Doelstellingen:
a: Beantwoord aan de hand van de brontekst over kranten de volgende vragen, elk op een eigen regel:
(i) Hoeveel volgers heeft Donald Trump volgens de tekst?
(ii) Van welke krant nam J.L. Heldring in 2012 afscheid, en na hoeveel jaar?
(iii) Langs welke weg verloopt bij kranten het contact met lezers?
b: Schrijf het volgende gedeelte van de brontekst over kranten, aansluitend op de laatste zin.

Brontekst:
Friday 6 January 2017

Oorzaken van onvrede ontrafelen en controleren op juistheid

Kranten moeten overvloed aan leugens
blijven doorprikken
- door Frans Wijnands -
Het wordt (alweer) een lastig jaar voor de media, ook voor de kranten in die delen van de wereld waar nog persvrijheid bestaat, (grond-)wettelijk gekoppeld aan het recht op vrije meningsuiting. Krantenuitgevers zijn al jaren gewend om te knokken tegen de slopende neerwaartse spiraal van minder advertenties en (dus) minder lezers, of omgekeerd. Dat zal in 2017 niet anders zijn. De krant-on-line heeft weliswaar aan snelheid - en dus actualiteit gewonnen - maar is nog allesbehalve een kip met gouden eieren. 

Daarnaast hebben de kranten een snel uitdijende concurrent op de informatiemarkt: de sociale media. Radio en televisie hebben daar (iets) minder last van omdat die doorlopend live met luisteraars en kijkers kunnen communiceren, terwijl het bij de kranten via ingezonden brieven en ombudsmannen/vrouwen verloopt. Maar er zijn nieuwe, razendsnelle mogelijkheden om elkaar onderling te informeren. Waarom dan nog die omweg langs kranten, of audiovisuele media? Mensen vinden elkaar sneller via het internet en dat hebben ook machthebbers in de gaten. Of ze verbieden dat sociale mediaverkeer, of ze maken er zelf grif gebruik van.


Lastposten

Kranten zijn vanaf hun bestaan bedoeld als informant, nieuwsleverancier. En als klokkenluider, als luis in de pels desnoods, als waakhond van het democratisch proces. Maar aan die rol is steeds minder behoefte, zo lijkt/blijkt. Kritische kranten zijn lastposten en nauwelijks nog nodig nu politicus en burger elkaar rechtstreeks kunnen aanspreken en volgen. Donald Trump – de eerste twitter-president in de (Amerikaanse) geschiedenis - heeft nu al zo’n 16 miljoen volgers. De drie belangrijkste kranten aan de dichtbevolkte Amerikaanse oostkust, de New York Times, de Boston Globe en de Washington Post hebben samen twee miljoen abonnees; in de weekeinden een paar honderdduizend extra lezers. De online-lezers niet meegerekend. Met een hem welgezinde tv-zender als Fox en een landelijk-breed netwerk regionale radiostations heeft Trump straks die gezaghebbende kranten niet meer nodig.
In 2012 nam de journalist/columnist J.L. Heldring na vijftig jaar afscheid van zijn krant, de NRC. Hij schreef bij die gelegenheid een artikel met een nog steeds behartigenswaardige slotanalyse: als de lezer er niet meer toe komt om zelf na te denken, dan ontstaat het gevaar dat journalisten voor elkaar gaan schrijven. Incrowd. Niet voor de lezer, maar over diens hoofd heen. Lezers voelen zich dan snel buitengesloten. “Zo ontstaat het populisme, als reactie op de arrogantie van de media.” Je zou er de conclusie uit kunnen trekken dat de zichzelf hoogst serieus nemende media (kranten) het populisme in de hand hebben gewerkt.

Verzamelde gegevens:
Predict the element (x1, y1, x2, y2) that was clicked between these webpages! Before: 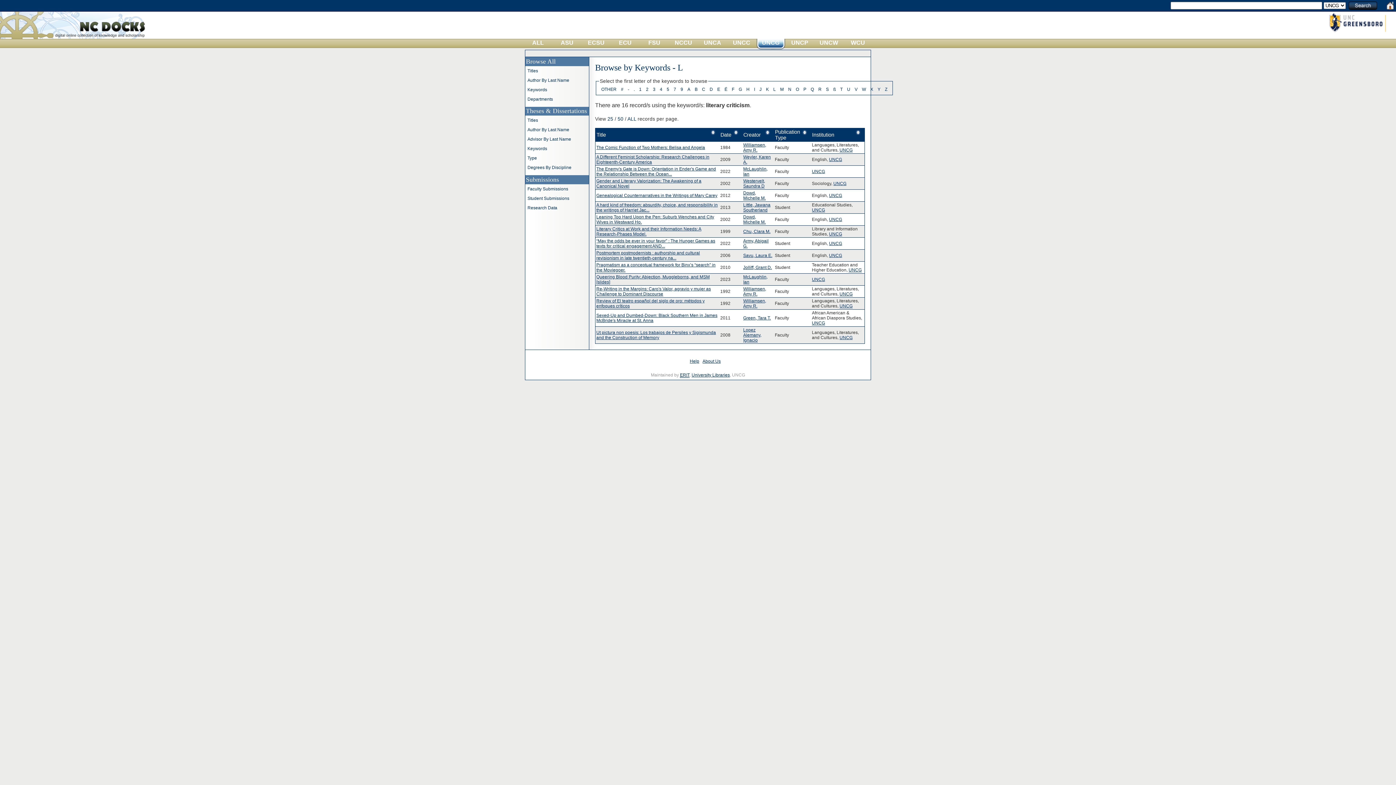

Antwoordenlijst:
a:
(i) Zo'n 16 miljoen.
(ii) Van de NRC, na vijftig jaar.
(iii) Via ingezonden brieven en ombudsmannen/vrouwen.

b:
Napraten

In Amerika stellen de kranten zich na de onvoorziene, spectaculaire overwinning van Donald Trump nog steeds de vraag: “Waarom hebben we dit niet zien aankomen?”. Zoals Nederlandse kranten zich afvroegen of ze Pim Fortuyn dan toch onderschat hadden. Nakaarten. Veel wezenlijker is de vraag: waarom zijn we niet serieus gaan luisteren naar zijn aanhangers? Waarom voelen die mensen zich aangesproken. Door Trump. Maar dichter bij huis ook; door Wilders, Marine Le Pen, Beppe Grillo?
Komt het door die arrogantie, die zelfgenoegzaamheid van journalisten? Trump was aanvankelijk voor ieder weldenkend mens een riskante neofascist, een ijdele clown zonder enige kans op succes. Zijn tegenstanders – journalisten incluis – pakten hem op zijn woorden maar namen hem niet serieus. Trump’s aanhangers vertoonden het omgekeerde gedrag: zij namen hem serieus, omdat hij hun problemen en noden serieus nam (of lijkt te nemen). En zijn letterlijke woorden, leugens en grootspraak namen ze voor lief. 


Amechtig
Trump heeft in zijn campagne zoveel gelogen dat er voor serieuze onderzoeksjournalisten nauwelijks een beginnen aan was om alles te controleren op waar of niet waar. Als de eerste leugen ontmaskerd was waren er al weer tien andere gepasseerd. Het punt lijkt bereikt dat journalisten amechtig achter de feiten aan lopen, dat ze de tijd en/of parate kennis niet hebben om voldoende navraag te doen en diepgaand onderzoek te verrichten.
Pessimistisch gezegd: de invloed van kranten verdampt. Misschien niet in de regio, maar wel daarbuiten. De wereld telt nog steeds kranten die terecht kwaliteitsbladen worden genoemd. Vanwege hun onpartijdige, feitelijke berichtgeving en deskundige analyses van dat nieuws. Maar hun bereik wordt kleiner en kleiner. Ze verzuipen langzamerhand in de springvloed aan sociale media. Donald Trump noemde de New York Times bij herhaling een onbetrouwbaar, leugenachtig medium. In minder democratische samenlevingen zou zo’n uitspraak de opstap zijn naar een kneveling van kritische media, of zelfs een totaal verbod. Geen wonder dat ‘The Times’ - op Facebook Nota Bene - adverteert met de slogan: “Onafhankelijke journalistiek: essentiëler dan ooit.” Het klinkt als een noodkreet. Maar wie luistert ernaar?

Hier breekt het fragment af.